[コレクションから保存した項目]
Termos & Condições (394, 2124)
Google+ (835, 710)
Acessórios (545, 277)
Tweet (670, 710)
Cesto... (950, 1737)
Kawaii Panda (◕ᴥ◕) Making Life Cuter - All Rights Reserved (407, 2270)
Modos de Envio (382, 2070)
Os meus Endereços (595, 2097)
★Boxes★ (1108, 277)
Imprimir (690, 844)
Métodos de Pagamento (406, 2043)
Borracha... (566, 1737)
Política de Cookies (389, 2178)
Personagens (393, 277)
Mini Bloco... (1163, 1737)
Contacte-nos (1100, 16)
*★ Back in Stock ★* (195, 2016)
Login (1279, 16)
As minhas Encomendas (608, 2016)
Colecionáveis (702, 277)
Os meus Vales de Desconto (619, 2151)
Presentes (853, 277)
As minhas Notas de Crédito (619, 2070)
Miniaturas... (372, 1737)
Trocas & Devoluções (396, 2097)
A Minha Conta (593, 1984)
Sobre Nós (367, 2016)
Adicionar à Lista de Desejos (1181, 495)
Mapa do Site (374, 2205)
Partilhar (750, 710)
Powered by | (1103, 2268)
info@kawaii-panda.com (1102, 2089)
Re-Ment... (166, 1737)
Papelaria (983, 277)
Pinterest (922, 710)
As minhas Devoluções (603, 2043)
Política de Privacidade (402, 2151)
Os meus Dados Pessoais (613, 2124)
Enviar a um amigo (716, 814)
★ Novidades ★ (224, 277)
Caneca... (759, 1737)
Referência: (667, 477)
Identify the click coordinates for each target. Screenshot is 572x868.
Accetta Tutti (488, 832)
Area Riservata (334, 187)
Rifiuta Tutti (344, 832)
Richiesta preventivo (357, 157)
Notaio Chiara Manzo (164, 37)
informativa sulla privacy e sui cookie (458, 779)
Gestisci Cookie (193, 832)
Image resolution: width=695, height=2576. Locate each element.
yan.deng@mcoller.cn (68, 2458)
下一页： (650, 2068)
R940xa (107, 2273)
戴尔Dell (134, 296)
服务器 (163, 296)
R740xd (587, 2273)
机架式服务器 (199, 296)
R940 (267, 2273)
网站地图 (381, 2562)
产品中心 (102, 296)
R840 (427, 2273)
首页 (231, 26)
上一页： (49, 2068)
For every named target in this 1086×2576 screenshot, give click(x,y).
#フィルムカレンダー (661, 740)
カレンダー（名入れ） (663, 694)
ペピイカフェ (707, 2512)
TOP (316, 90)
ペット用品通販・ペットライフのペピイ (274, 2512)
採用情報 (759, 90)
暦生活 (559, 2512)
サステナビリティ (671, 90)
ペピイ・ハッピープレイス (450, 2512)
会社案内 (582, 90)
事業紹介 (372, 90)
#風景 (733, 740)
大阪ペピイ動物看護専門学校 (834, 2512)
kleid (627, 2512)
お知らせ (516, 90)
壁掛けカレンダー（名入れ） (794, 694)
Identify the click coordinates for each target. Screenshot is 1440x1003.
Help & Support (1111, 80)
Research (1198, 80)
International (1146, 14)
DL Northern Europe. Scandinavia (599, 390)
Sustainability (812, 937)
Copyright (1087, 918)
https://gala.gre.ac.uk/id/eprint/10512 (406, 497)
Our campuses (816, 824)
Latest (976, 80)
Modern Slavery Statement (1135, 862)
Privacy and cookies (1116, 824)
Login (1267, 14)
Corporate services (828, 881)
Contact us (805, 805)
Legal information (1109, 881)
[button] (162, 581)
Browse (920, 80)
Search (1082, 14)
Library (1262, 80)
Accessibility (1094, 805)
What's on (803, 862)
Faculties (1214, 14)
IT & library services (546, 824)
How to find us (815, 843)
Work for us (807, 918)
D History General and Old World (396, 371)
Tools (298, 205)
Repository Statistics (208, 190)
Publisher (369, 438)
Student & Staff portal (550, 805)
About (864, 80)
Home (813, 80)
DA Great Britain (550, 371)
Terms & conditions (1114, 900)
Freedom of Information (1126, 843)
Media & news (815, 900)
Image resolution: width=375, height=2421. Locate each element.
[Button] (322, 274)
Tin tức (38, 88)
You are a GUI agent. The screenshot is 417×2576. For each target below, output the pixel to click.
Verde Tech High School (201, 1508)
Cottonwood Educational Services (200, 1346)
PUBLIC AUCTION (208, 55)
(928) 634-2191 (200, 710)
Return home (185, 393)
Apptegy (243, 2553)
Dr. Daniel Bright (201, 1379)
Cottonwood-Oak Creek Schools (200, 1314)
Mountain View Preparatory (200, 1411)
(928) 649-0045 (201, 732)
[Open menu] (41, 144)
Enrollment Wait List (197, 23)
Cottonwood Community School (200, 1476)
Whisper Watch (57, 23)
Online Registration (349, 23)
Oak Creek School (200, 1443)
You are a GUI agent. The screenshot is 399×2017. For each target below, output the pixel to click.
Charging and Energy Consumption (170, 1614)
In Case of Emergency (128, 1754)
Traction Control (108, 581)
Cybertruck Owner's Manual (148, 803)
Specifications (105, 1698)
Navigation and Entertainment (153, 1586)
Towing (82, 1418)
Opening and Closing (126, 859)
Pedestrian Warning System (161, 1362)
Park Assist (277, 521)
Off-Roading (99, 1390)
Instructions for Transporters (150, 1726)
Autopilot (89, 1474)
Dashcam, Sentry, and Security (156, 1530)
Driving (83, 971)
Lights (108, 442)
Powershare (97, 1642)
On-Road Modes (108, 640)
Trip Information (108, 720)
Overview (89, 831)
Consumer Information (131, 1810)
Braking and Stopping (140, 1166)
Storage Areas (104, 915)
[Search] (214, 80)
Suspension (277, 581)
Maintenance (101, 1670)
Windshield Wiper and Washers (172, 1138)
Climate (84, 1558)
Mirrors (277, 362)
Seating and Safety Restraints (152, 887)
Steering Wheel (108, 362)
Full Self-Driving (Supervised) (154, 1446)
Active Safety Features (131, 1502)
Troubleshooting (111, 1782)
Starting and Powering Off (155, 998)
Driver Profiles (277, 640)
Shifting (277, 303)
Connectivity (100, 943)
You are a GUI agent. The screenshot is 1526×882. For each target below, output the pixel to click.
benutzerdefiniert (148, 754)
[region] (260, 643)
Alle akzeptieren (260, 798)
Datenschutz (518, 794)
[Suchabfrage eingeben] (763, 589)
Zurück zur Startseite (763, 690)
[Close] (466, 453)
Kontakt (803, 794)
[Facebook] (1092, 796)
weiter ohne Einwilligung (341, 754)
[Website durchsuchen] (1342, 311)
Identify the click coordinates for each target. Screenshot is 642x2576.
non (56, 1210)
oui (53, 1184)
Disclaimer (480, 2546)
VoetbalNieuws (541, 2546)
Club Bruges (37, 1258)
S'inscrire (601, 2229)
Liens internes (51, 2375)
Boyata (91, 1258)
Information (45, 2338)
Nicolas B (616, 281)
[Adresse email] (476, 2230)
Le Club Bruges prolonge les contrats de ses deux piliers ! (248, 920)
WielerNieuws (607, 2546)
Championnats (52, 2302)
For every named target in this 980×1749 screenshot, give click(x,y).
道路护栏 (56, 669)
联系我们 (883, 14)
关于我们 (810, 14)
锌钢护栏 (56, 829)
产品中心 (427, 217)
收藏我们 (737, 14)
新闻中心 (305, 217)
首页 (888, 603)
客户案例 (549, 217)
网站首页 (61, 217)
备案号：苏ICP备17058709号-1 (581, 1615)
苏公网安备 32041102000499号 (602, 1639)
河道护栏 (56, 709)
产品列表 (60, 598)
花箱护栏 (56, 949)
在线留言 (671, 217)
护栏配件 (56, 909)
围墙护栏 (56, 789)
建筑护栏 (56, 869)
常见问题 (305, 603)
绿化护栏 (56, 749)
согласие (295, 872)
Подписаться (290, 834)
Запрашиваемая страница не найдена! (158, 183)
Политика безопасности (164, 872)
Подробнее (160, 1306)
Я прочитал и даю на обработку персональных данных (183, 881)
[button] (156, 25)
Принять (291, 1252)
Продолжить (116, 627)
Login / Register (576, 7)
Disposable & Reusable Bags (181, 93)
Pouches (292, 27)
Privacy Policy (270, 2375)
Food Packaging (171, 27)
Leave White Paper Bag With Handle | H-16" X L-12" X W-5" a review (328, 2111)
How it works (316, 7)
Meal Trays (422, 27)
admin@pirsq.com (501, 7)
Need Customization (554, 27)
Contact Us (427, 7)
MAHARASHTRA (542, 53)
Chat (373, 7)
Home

- **実施する作業**
上の項目から、「You are a GUI agent. The screenshot is 399×2017.」を含む行に始まり「Connectivity (100, 943)」を含む行に終わる範囲を、一字一句変えずに書き写すこと。最初と最後の行も含める。

- **解答**
You are a GUI agent. The screenshot is 399×2017. For each target below, output the pixel to click.
Charging and Energy Consumption (170, 1614)
In Case of Emergency (128, 1754)
Traction Control (108, 581)
Cybertruck Owner's Manual (148, 803)
Specifications (105, 1698)
Navigation and Entertainment (153, 1586)
Towing (82, 1418)
Opening and Closing (126, 859)
Pedestrian Warning System (161, 1362)
Park Assist (277, 521)
Off-Roading (99, 1390)
Instructions for Transporters (150, 1726)
Autopilot (89, 1474)
Dashcam, Sentry, and Security (156, 1530)
Driving (83, 971)
Lights (108, 442)
Powershare (97, 1642)
On-Road Modes (108, 640)
Trip Information (108, 720)
Overview (89, 831)
Consumer Information (131, 1810)
Braking and Stopping (140, 1166)
Storage Areas (104, 915)
[Search] (214, 80)
Suspension (277, 581)
Maintenance (101, 1670)
Windshield Wiper and Washers (172, 1138)
Climate (84, 1558)
Mirrors (277, 362)
Seating and Safety Restraints (152, 887)
Steering Wheel (108, 362)
Full Self-Driving (Supervised) (154, 1446)
Active Safety Features (131, 1502)
Troubleshooting (111, 1782)
Starting and Powering Off (155, 998)
Driver Profiles (277, 640)
Shifting (277, 303)
Connectivity (100, 943)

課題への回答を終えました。